Passei mais tempo calado, observando suas atitudes - que eram poucas, se resumiam a algumas manias que adquiriu durante a velhice - pois não conseguia encontrar palavras para consolá-lo ou até mesmo para animá-lo. Perguntei se ele continuava comendo (recordo-me também de sua impressionante admiração por pimenta!) e respondeu que sim, mudou logo de expressão, falando que estava cheio de vontade de comer um cozido caprichado... Isso me deixou um pouco mais contente, diante da situação. Mas esta pequena alegria, para ele naquele momento, não durou muito, sendo substituída pela conformidade.

Fiquei então olhando o tudo em volta. Tinha um retrato grande de São Jorge na parede, várias figuras de Jesus distribuídas em santinhos e folhinhas por toda a parte... No corredor, tinha um relógio pendular antiquíssimo que não funcionava há anos! Confesso que fiquei intrigado com o relógio...causava uma impressão de tempo estático, sem evolução. Vi também uma cadeirinha de pés bem baixinhos que eu sempre usava para sentar-me a mesa... E fui me preenchendo destas lembranças e em cada uma delas ficava mais surpreso por quanto às vezes o tempo pode permanecer quieto, ausente e depois surgir, exaltando-se em recordações que ficam marcadas, durante e por toda a vida.


Voltando à realidade, percebo novamente a tristeza presente no coração de meu avó. E percebo também a capacidade da vida de ser injusta e me revolto por isso. Uma pessoa boa, perdendo pouco a pouco sua auto-estima e se deparando com problemas que, definitivamente, não procurou.

Porém, refletindo mais um pouco, questiono meu pensamento. Sim, continuo acreditando que ainda é uma injustiça, uma peça pregada pelo destino. Mas compreendo que é um resultado físico, próprio do desgaste do uso da máquina humana, e todos passaremos por isso um dia, tendo ou não argumentos que justifiquem ou não um possível "merecimento".
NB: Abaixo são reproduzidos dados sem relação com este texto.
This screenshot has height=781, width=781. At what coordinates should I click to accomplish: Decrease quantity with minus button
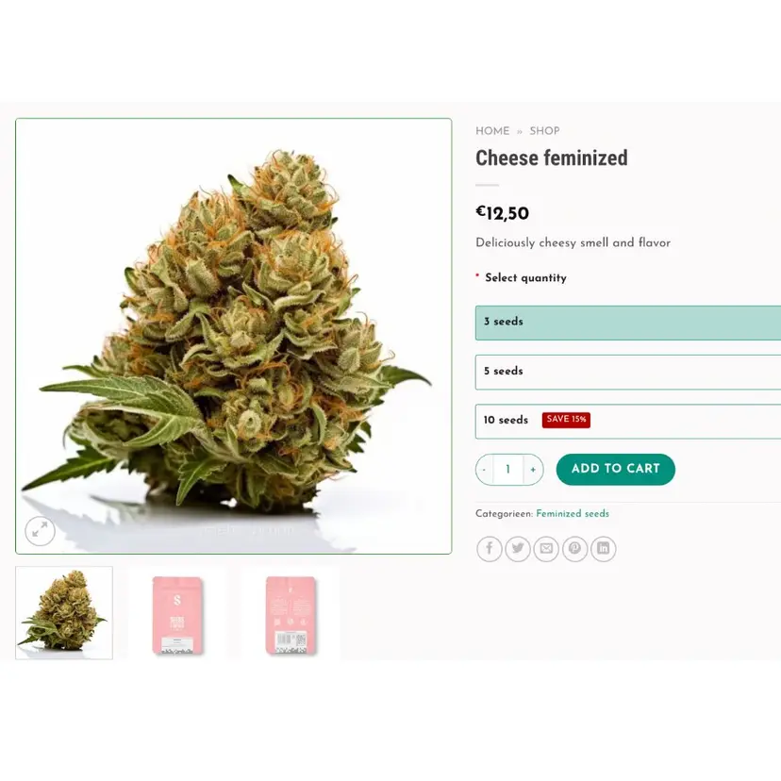coord(484,469)
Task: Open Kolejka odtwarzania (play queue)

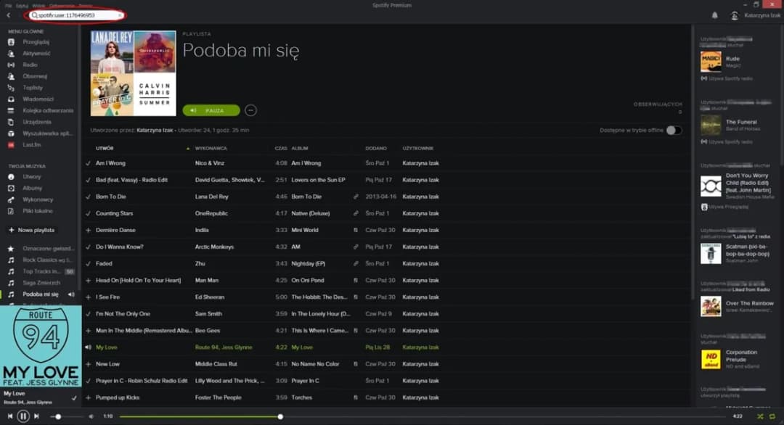Action: pyautogui.click(x=44, y=110)
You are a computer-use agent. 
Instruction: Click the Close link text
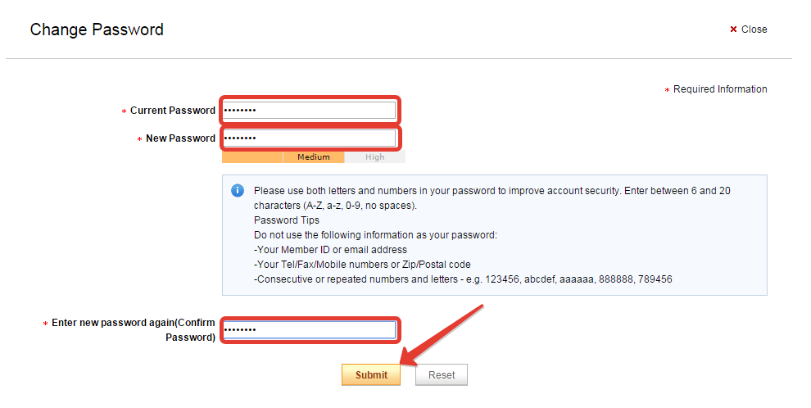tap(754, 29)

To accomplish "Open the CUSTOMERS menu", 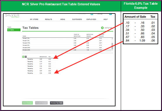I will [77, 19].
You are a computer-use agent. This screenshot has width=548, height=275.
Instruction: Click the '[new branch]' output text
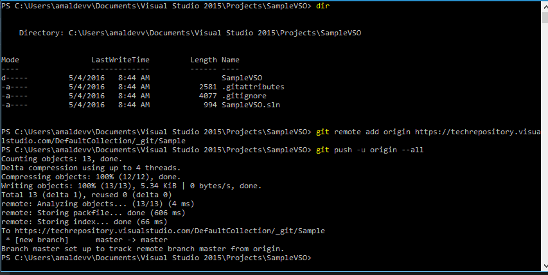33,239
Saio então da sala, sigo até a varanda e vejo a chuva cair, molhando a terra e exalando seu cheiro, provocando um som contínuo e incessante. O céu, escuro, parecia compactuar com a tristeza do meu avó. Eu ali, parado, sem uma perspectiva que me fizesse ser útil naquele instante, tornar-me um consolo, um refúgio. Me senti incapaz, impotente e, ao olhar para trás, o vejo novamente, atento à televisão.

É hora de voltar para casa. Vou até ele, lhe dou um abraço desejando-lhe melhoras e ele me agradece com um sorriso, o mesmo sorriso de antigamente, acompanhado do brilho azul de seus olhos, que mesmo cansados e fracos, me contava que a vida agia dessa forma, que era necessário passarmos por isso tudo, é um processo de evolução e que assim caminhamos rumo à felicidade.

Meu avó continuou lá, sentado assistindo ao repórter. Eu fui embora, chateado e conformado com as inesperadas decisões da sorte humana. Mas algo me dizia, interiormente que era assim, que não é por isso que devemos nos entregar, que é um obstáculo a ser superado, um aprendizado. E eu aprendi. Aprendi e fui, triste, mas desejando que eu também pudesse ter a oportunidade de crescer, envelhecer e ter sim as minhas manias - por que não? - mas, acima de tudo, de ter uma vivência tranquila, serena, em busca da paz. Assim como ele. E poder, sobretudo, um dia transmitir também uma luz na profundeza do olhar, como aquelas irradiadas pelos mais nobres e sublimes olhos azuis.